Disclosure of information to the auditor

Each director has taken the steps that they ought to have taken as a director in order to make themselves aware of any relevant audit information and to establish that the company's auditor is aware of that information. The directors confirm that there is no relevant information that they know of and of which they know the auditor is unaware.

Approved by the Board on 30 April 2025 and signed on its behalf by:


Mrs Mimi Lau-Smith
Director


Mr Andrew Richardson
Director

 

Ensco 1259 Limited

Statement of Directors' Responsibilities

The directors are responsible for preparing the Strategic Report, Directors' Report and the financial statements in accordance with applicable law and regulations.

Company law requires the directors to prepare financial statements for each financial year. Under that law the directors have elected to prepare the financial statements in accordance with United Kingdom Generally Accepted Accounting Practice (United Kingdom Accounting Standards and applicable law). Under company law the directors must not approve the financial statements unless they are satisfied that they give a true and fair view of the state of affairs of the group and company and of the profit or loss of the group for that period. In preparing these financial statements, the directors are required to:

select suitable accounting policies and apply them consistently;

make judgements and accounting estimates that are reasonable and prudent;

state whether applicable UK Accounting Standards have been followed, subject to any material departures disclosed and explained in the financial statements; and

prepare the financial statements on the going concern basis unless it is inappropriate to presume that the company will continue in business.

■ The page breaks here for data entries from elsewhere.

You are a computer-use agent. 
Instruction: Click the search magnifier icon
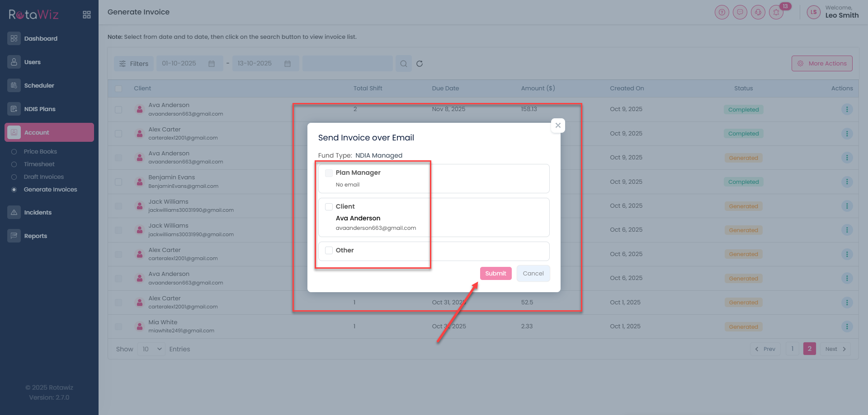click(404, 64)
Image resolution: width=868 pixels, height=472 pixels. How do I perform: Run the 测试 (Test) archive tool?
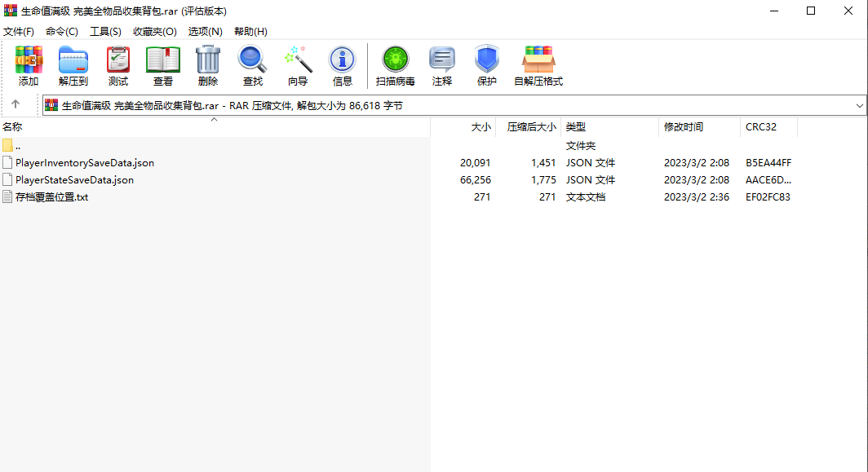[118, 66]

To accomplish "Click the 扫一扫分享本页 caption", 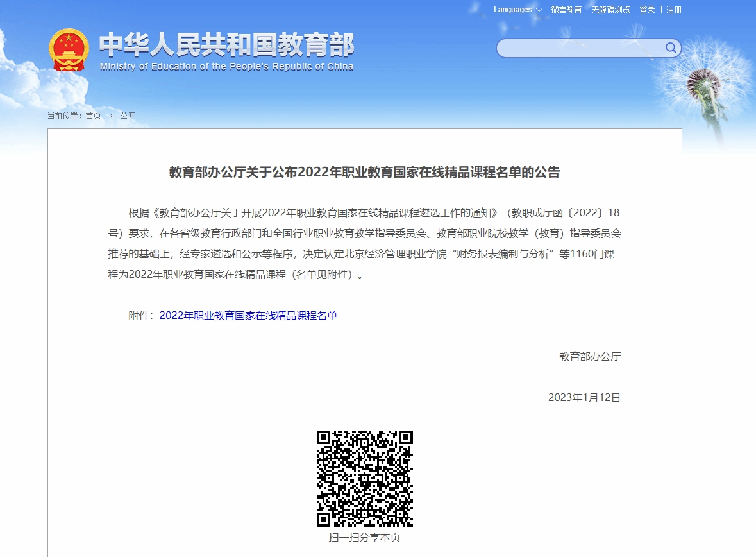I will point(364,538).
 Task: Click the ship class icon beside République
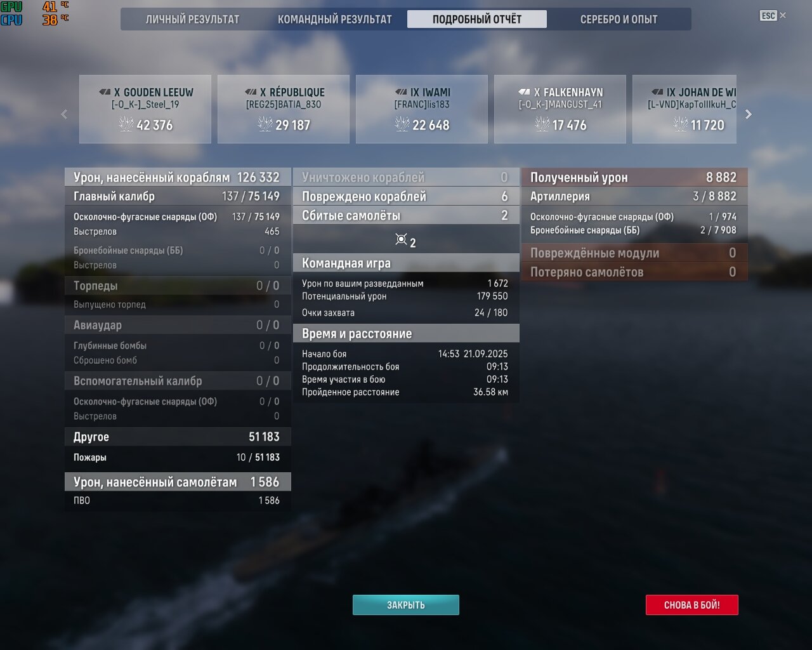tap(251, 92)
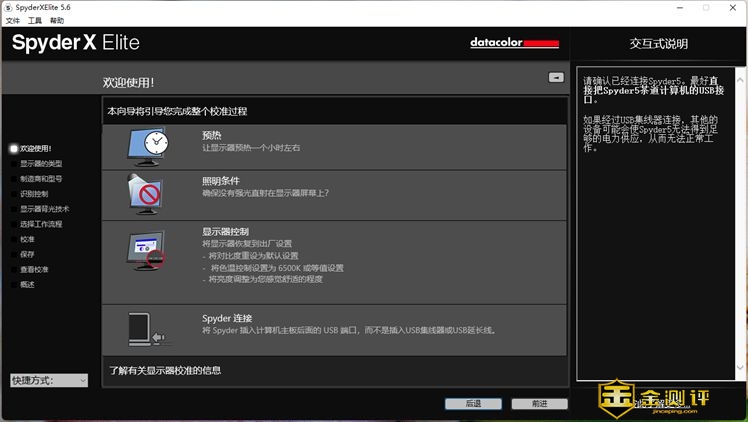Click the SpyderXElite title bar app icon
The image size is (748, 422).
tap(8, 7)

The directors are responsible for keeping adequate accounting records that are sufficient to show and explain the group's and the company's transactions and disclose with reasonable accuracy at any time the financial position of the group and the company and enable them to ensure that the financial statements comply with the Companies Act 2006. They are also responsible for safeguarding the assets of the group and the company and hence for taking reasonable steps for the prevention and detection of fraud and other irregularities.

 

Ensco 1259 Limited

Independent Auditor's Report to the Members of Ensco 1259 Limited

Qualified opinion

We have audited the financial statements of Ensco 1259 Limited (the 'parent company') and its subsidiaries (the 'group') for the period from 1 July 2022 to 31 December 2023, which comprise the Consolidated Profit and Loss Account, Consolidated Balance Sheet, Balance Sheet, Consolidated Statement of Changes in Equity, Statement of Changes in Equity, Consolidated Statement of Cash Flows, and Notes to the Financial Statements, including a summary of significant accounting policies. The financial reporting framework that has been applied in their preparation is applicable law and United Kingdom Accounting Standards, including Financial Reporting Standard 102 'The Financial Reporting Standard applicable in the UK and Republic of Ireland' (United Kingdom Generally Accepted Accounting Practice).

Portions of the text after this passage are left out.